**EXERCISE DETAILS:** Find each line below that contains the string "resolution", and copy every such line in full.

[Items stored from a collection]
--- begin ---

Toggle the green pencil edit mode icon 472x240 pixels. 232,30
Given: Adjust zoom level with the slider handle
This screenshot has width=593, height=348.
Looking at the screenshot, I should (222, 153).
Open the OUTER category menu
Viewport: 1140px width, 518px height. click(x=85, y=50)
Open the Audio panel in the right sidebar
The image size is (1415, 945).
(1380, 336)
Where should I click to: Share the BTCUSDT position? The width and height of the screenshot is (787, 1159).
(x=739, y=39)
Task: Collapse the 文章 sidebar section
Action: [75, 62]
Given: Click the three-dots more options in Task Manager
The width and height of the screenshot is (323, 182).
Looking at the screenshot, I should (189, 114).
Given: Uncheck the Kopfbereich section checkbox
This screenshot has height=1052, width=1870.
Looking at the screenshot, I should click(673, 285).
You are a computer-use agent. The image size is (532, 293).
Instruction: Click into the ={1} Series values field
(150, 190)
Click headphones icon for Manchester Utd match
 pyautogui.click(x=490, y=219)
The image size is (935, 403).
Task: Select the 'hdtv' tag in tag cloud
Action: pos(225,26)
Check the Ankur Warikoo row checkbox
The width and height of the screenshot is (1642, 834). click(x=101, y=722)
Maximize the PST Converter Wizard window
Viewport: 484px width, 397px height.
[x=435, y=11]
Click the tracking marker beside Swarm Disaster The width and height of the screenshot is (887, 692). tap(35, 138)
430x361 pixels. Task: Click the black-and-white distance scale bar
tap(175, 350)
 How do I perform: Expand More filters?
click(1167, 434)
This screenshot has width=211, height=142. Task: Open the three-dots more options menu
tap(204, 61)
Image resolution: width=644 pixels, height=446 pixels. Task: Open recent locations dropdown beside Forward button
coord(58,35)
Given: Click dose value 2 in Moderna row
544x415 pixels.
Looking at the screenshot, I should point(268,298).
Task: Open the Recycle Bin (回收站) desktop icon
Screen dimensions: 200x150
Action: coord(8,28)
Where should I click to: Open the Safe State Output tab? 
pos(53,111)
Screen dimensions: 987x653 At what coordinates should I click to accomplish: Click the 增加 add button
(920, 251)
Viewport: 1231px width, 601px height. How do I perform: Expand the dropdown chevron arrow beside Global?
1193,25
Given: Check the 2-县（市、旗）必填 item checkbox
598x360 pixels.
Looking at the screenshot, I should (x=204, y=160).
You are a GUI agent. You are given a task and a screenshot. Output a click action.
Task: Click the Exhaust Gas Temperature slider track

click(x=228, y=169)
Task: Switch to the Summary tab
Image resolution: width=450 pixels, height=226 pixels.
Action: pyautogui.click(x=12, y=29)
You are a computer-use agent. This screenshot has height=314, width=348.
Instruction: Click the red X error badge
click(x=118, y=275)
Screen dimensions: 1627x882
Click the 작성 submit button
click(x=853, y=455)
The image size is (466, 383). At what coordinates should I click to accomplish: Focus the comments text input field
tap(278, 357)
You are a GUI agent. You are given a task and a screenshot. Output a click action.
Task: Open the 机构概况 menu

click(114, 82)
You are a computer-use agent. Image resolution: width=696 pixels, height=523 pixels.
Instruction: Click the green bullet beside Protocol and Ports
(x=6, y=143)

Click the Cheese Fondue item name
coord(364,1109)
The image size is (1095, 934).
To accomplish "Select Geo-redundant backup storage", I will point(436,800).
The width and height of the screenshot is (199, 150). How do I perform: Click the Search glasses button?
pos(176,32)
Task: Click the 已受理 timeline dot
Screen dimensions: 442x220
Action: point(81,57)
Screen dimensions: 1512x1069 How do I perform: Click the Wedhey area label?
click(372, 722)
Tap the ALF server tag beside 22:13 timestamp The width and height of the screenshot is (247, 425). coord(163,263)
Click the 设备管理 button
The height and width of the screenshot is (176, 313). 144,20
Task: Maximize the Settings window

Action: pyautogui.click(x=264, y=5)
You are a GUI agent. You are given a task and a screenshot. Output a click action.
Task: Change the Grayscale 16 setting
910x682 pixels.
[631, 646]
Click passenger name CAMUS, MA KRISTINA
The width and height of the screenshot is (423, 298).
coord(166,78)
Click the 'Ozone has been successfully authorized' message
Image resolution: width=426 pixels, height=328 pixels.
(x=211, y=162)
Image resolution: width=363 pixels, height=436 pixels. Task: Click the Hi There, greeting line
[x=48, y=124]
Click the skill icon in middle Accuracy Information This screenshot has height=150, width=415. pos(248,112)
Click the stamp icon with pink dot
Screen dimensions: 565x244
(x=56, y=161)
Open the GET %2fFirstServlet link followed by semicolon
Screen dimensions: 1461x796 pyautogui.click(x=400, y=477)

--- end ---

**RESULT OF THIS EXERCISE:**
Image resolution: width=644 pixels, height=446 pixels. Task: Open recent locations dropdown beside Forward button
Image resolution: width=450 pixels, height=226 pixels.
You are a computer-use agent. Image resolution: width=696 pixels, height=523 pixels.
Image resolution: width=426 pixels, height=328 pixels.
Image resolution: width=363 pixels, height=436 pixels. Task: Click the Hi There, greeting line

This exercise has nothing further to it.